In the preface of True Spirituality, Schaeffer goes on to recount how his spiritual crisis stemmed from the problem of "reality." For Schaeffer the struggle with "reality" embodied a disconnect between his personal life and the truth:  It was not enough simply to believe in the truth, Schaeffer desired to have the truth permeate the whole of his life. His autobiographer Duriez comments on Schaeffer's "Unshakable Realism."

Defining True Spirituality

"He is concerned" wrote Duriez, "with living authentically as the key to effective Christian apologetics, which meets people both in their need and at the point of the inconsistency--whether this involves their large scale 'cheating,' as he bluntly calls it, or being willing to be consistent enough to contemplate suicide as a consequence of their non-Christian worldview. Placing this authenticity at the center of apologetics soon led Schaeffer into his own crisis period, when he felt forced to lay his own faith on the table in a necessarily reckless realism. Unknown to him, he was halfway through his life--it seems now, as we look at the whole of his life, that this was a very appropriate moment for him to reflect upon his faith in this radical way. He was familiar with Plato's dictum, 'Know thyself, ' and the opening of the Shorter Westminster Confession, 'The chief end of man is to glorify God, and to enjoy Him forever.' He was following Calvin's footsteps in associating the knowledge of oneself with knowing God."7
In an interview with Colin Duriez, Schaeffer said that there are many misconceptions about true spirituality. In the same interview he commented, "I would say if Christianity is truth, it ought to touch on the whole of life. The modern drift in some evangelical circles toward being emotionally and experientially based is really very, very weak. The other side of the coin, though, is that Christianity must never be reduced to an intellectual system."8

Lastly, this introduction would not be complete without Dr. Schaeffer's own definition of this concept.

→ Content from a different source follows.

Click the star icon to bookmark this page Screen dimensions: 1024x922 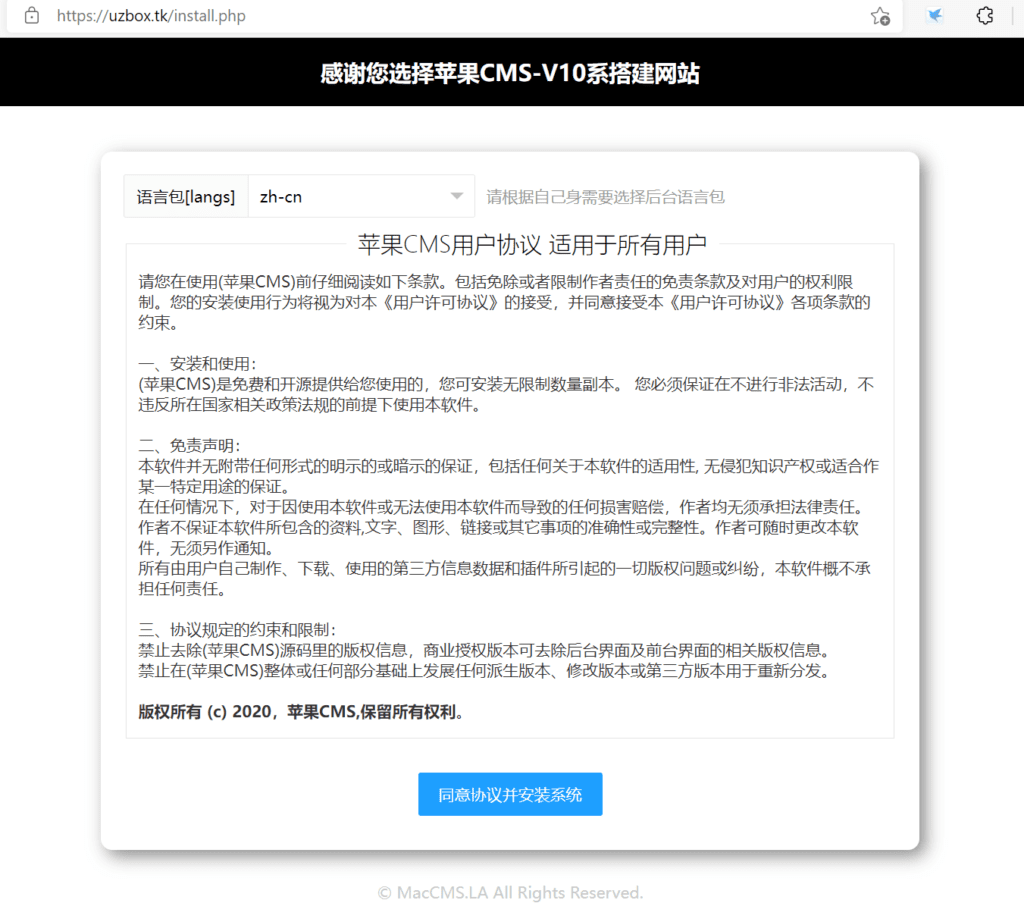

"To believe Him not just when I accept Christ as savior, but every moment, one moment at a time: this is the Christian life, and this is True Spirituality" --Schaeffer, True Spirituality, pg 98

This summary statement might seem like a spoiler to the book, but it is not. Rather, it is but a wonderful signpost. For as you read and understand how Schaeffer describes this concept, and discover the path to your own true spirituality, you will see that "moment-by-moment" is a journey on a road of consistency and faith. The way is fraught with hardship, and few travel there, but our reward is all-sufficient and glorious.

Dan Guinn
Footnotes from Francis Schaeffer an Authentic Life by Colin Duriez, pages 70 (1), 71 (2), 89 (3), 99 (4), 90 (5), 105 (6), 89 (7), and 106 (8).